- Exercise aim
The lines below starting at the line containing "Switch to the Inicio" and ending at the line containing "Task: Close the 添加设备 dialog" are to be repeated exactly, with both ends kept and nothing else added.
◇ ◇ ◇ ◇
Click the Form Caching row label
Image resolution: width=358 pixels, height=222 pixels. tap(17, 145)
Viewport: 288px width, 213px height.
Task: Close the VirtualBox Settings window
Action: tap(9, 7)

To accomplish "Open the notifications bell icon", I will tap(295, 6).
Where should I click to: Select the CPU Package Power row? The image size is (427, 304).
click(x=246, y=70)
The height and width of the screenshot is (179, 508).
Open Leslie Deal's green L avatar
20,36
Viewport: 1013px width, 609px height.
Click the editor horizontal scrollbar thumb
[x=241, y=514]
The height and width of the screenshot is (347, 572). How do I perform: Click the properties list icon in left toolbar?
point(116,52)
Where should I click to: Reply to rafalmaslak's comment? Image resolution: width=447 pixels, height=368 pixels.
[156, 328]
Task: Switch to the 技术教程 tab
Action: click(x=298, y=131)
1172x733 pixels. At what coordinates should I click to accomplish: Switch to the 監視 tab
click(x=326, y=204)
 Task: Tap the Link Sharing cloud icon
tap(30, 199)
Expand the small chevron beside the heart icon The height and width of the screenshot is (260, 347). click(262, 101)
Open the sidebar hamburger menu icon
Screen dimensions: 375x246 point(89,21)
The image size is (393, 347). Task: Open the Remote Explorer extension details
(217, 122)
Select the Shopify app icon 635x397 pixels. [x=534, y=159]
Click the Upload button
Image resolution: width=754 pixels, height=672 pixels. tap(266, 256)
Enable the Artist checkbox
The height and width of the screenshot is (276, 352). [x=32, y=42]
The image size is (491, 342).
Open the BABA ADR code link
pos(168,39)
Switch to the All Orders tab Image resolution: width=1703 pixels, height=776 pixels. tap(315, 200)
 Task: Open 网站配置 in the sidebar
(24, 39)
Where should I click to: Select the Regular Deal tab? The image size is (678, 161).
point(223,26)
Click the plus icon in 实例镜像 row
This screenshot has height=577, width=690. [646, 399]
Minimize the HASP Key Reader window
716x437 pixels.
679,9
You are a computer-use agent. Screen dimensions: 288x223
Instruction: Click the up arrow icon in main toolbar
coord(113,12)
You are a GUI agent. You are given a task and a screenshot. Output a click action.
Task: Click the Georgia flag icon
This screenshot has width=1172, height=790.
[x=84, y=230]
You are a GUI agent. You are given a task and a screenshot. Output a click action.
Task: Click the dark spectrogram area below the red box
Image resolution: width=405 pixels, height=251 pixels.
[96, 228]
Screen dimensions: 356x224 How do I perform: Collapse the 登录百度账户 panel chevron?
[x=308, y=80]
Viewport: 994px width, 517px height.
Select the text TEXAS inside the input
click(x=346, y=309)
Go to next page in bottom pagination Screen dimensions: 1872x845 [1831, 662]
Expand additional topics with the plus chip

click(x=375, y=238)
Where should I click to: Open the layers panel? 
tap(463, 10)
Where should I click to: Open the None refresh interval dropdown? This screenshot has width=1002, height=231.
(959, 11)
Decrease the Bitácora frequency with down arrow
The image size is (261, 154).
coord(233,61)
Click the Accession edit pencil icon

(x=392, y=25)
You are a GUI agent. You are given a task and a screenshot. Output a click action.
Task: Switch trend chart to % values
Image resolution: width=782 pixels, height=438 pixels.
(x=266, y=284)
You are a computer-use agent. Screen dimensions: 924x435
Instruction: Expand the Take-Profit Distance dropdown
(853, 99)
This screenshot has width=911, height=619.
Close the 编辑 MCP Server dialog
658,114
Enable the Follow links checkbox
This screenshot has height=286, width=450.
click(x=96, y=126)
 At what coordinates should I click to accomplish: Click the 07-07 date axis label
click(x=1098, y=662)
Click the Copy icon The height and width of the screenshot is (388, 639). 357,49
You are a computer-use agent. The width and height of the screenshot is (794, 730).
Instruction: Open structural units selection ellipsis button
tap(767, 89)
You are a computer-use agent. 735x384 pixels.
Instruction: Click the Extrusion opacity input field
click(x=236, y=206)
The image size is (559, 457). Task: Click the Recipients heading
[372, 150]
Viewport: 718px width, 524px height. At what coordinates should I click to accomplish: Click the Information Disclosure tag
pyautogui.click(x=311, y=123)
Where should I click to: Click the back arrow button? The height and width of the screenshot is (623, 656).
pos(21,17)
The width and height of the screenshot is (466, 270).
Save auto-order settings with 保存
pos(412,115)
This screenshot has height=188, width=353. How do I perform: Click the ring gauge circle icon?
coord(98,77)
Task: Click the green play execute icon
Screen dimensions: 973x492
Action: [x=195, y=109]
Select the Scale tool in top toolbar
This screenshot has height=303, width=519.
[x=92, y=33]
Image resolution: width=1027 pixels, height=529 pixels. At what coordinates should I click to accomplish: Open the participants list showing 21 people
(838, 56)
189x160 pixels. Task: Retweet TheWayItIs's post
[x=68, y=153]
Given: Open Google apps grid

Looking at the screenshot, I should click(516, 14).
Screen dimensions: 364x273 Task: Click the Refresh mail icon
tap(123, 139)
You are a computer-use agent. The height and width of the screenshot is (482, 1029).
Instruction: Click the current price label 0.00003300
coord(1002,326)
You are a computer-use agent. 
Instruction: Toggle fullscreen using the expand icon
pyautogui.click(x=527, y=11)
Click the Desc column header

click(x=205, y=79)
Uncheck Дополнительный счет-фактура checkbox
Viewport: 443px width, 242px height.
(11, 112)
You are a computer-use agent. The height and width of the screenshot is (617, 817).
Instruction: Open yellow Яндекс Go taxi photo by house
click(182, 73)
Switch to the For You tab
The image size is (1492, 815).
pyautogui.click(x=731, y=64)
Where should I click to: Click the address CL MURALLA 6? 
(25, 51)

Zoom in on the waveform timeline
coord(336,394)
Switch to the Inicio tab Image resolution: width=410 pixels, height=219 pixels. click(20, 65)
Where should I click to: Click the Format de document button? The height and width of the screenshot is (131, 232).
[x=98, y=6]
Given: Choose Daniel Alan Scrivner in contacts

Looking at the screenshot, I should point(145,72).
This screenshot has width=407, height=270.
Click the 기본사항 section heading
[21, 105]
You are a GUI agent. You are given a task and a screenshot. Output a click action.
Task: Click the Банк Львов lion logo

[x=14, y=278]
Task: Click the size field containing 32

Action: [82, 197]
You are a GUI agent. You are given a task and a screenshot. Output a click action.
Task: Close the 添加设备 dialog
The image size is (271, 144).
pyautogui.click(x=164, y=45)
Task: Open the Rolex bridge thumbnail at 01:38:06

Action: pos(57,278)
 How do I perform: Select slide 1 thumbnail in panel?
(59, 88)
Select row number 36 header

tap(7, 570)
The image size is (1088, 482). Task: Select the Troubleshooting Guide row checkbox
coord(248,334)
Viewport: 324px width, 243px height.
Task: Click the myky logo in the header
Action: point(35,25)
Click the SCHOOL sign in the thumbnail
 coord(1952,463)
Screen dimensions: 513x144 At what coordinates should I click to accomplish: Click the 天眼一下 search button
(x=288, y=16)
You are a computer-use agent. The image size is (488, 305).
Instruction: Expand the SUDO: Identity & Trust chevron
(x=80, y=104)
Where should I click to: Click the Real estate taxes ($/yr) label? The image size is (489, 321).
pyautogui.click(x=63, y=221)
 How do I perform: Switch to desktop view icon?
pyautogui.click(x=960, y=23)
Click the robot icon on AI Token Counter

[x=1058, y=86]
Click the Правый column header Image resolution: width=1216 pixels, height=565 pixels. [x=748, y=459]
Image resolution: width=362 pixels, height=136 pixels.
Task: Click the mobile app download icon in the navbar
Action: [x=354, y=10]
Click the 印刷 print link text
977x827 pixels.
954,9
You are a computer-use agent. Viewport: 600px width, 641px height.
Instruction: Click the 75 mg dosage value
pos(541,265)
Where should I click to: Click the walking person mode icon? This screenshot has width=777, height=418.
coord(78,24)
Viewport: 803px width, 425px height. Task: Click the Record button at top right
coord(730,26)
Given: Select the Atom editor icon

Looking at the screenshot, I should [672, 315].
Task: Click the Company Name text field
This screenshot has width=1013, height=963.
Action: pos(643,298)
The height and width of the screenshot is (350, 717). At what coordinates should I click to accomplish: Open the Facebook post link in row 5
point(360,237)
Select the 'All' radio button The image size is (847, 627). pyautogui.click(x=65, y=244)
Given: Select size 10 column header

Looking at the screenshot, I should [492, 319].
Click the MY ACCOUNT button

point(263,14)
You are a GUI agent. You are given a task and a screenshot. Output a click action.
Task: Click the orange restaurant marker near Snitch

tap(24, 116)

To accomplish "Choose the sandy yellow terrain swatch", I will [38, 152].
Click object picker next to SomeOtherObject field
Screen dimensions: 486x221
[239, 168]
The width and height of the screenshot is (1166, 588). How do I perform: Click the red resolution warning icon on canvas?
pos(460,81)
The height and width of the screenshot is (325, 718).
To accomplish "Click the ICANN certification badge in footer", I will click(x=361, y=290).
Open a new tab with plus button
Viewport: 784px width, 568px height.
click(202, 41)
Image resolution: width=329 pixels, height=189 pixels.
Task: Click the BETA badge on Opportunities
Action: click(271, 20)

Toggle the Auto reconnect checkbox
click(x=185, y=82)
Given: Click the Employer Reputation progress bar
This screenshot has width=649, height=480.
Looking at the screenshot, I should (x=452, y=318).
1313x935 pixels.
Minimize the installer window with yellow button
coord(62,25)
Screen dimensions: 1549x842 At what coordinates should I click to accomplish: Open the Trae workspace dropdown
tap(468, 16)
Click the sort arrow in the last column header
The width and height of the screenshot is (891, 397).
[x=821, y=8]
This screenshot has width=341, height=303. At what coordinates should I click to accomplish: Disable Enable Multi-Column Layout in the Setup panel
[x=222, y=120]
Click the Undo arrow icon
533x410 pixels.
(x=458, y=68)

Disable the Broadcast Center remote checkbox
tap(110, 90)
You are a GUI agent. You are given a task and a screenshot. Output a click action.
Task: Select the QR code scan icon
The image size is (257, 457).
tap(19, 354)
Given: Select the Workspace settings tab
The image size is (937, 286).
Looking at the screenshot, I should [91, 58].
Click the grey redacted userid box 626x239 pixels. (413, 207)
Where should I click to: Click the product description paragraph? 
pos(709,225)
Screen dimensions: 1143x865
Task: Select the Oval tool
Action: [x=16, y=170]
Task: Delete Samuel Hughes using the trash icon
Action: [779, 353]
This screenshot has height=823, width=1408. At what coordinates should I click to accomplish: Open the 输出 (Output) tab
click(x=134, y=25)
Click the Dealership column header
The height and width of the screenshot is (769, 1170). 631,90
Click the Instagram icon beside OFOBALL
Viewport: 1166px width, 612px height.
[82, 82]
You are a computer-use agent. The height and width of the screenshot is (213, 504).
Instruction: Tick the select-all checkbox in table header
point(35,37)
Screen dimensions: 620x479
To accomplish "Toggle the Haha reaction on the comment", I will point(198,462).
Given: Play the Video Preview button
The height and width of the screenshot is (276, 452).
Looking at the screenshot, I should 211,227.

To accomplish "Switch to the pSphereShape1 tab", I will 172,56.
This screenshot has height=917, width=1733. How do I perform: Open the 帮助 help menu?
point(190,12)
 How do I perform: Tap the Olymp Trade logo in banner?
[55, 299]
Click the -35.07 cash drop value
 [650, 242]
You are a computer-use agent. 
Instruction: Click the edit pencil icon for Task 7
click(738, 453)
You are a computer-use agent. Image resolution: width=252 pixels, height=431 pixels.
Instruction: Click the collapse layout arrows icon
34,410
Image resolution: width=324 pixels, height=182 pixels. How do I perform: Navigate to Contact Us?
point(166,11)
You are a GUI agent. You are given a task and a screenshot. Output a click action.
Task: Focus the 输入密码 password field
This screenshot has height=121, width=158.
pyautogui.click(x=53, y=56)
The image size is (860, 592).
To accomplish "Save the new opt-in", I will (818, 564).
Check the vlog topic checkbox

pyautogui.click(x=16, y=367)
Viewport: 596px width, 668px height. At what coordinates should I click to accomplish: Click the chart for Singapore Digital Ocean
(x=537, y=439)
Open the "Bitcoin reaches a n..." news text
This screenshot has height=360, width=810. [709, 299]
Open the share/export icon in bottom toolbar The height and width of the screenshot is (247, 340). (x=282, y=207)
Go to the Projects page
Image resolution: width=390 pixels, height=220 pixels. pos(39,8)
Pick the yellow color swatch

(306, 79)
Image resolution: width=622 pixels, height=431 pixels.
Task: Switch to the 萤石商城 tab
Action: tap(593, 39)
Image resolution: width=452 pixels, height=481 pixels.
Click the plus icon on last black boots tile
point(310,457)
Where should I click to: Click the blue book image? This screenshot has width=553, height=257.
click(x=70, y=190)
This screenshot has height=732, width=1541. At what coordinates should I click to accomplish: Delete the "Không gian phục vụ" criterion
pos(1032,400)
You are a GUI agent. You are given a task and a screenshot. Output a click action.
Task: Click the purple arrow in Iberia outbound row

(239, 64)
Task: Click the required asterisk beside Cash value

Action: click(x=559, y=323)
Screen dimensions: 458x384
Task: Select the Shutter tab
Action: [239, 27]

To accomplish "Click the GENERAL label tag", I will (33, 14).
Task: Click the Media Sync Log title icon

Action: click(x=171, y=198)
◇ ◇ ◇ ◇
- Result of the task
Switch to the Inicio tab Image resolution: width=410 pixels, height=219 pixels. click(20, 65)
Where should I click to: Click the Format de document button? The height and width of the screenshot is (131, 232).
[x=98, y=6]
Given: Choose Daniel Alan Scrivner in contacts

Looking at the screenshot, I should point(145,72).
This screenshot has width=407, height=270.
Click the 기본사항 section heading
[21, 105]
You are a GUI agent. You are given a task and a screenshot. Output a click action.
Task: Click the Банк Львов lion logo

[x=14, y=278]
Task: Click the size field containing 32

Action: [82, 197]
You are a GUI agent. You are given a task and a screenshot. Output a click action.
Task: Close the 添加设备 dialog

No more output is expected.